『アパートの鍵貸します』
「The Apartment」(1960年 アメリカ)
 アカデミー作品/監督/脚本賞を獲っていることからも世界的評価が高いのは当然なのですが、ワイルダー狂の三谷幸喜氏が散々オマージュを繰り返しているなんて小ネタを持ち出すまでもなく、この洗練された面白さは日本のクリエイターにもかなり影響を与えていると思います。組織社会で働くサラリーマンの孤独、不倫、都市の住宅問題など、後の様々な社会問題を1960年という時代にすでに取り上げている点だけでも凄いのですが、そういった映画評論的なウンチクなどどうでもよくなるくらい、とにかく恋愛映画として完璧なのです。
 上司と不倫しているOLの切なさ、そのOLに片想いしている男の切なさ、そんな切なさばっかりの映画なのに悲哀感をあまり感じさせないポップな雰囲気は、キュートなシャーリー・マクレーンとコメディ・センス溢れるジャック・レモンという主演2人の演技のせいでしょう。そういう意味ではこの映画はまさに"切なポップ映画"の代表格と言えます。更に、ジャック・レモンが世の全ての愛すべき駄目男を体現しているとしたら、これは立派な"駄目な僕的映画"であるとも言えます。そんな駄目な男たちがラストのシャーリー・マクレーンの笑顔に救われる瞬間、永遠の名画になります。

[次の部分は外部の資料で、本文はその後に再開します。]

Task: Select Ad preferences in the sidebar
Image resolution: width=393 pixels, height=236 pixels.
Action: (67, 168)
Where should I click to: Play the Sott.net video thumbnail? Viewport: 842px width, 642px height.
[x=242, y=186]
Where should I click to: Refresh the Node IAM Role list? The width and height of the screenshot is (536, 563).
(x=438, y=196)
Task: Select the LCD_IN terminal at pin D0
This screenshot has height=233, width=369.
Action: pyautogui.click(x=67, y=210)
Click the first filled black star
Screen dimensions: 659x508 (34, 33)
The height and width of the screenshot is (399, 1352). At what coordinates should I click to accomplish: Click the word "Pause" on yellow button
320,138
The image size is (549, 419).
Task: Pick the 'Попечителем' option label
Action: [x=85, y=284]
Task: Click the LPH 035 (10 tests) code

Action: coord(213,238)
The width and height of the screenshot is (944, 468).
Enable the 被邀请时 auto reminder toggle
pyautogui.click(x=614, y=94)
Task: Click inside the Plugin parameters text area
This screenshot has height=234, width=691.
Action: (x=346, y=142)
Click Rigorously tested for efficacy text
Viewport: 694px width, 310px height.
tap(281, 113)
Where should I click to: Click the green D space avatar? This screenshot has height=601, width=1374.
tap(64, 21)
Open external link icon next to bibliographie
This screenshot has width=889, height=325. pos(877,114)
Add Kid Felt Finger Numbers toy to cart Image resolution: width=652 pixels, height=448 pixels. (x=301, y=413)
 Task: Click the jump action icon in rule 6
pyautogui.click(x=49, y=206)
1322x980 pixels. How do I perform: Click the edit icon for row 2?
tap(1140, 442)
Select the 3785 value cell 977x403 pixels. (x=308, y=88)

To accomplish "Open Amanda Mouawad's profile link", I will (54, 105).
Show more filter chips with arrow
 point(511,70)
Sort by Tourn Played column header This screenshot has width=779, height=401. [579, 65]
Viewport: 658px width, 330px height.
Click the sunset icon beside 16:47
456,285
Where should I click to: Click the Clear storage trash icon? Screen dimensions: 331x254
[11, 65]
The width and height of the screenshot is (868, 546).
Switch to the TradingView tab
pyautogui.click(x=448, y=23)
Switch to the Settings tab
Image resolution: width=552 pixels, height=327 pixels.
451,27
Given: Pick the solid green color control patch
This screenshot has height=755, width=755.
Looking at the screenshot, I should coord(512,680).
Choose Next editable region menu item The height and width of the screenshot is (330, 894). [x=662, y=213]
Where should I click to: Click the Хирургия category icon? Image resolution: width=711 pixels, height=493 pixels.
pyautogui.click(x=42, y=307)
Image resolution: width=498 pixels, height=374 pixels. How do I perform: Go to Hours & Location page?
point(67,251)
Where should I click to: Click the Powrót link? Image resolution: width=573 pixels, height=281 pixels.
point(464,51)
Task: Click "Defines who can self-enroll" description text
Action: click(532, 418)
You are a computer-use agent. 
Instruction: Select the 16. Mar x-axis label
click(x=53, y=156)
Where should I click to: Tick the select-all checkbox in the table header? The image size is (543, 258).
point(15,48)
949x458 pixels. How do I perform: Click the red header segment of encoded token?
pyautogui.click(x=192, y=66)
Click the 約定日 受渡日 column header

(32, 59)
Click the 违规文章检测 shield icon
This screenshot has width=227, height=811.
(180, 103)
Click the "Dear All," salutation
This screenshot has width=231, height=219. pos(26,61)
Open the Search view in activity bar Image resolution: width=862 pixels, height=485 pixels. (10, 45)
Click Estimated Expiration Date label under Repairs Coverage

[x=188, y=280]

 名匠アドルフ・ドイッチによるゴージャスなストリングスを中心とした音楽も良いですが、個人的には、本作を68年に舞台化した『プロミセス、プロミセス』のオリジナル・キャスト盤の方が好きです。バート・バカラックとハル・デヴィッドのコンビによる楽曲はどれも素晴らしく、『オースティン・パワーズ・デラックス』(99年)でコステロとバカラックがカヴァーした「恋よさようなら」のオリジナルはこの盤で聴くことができます。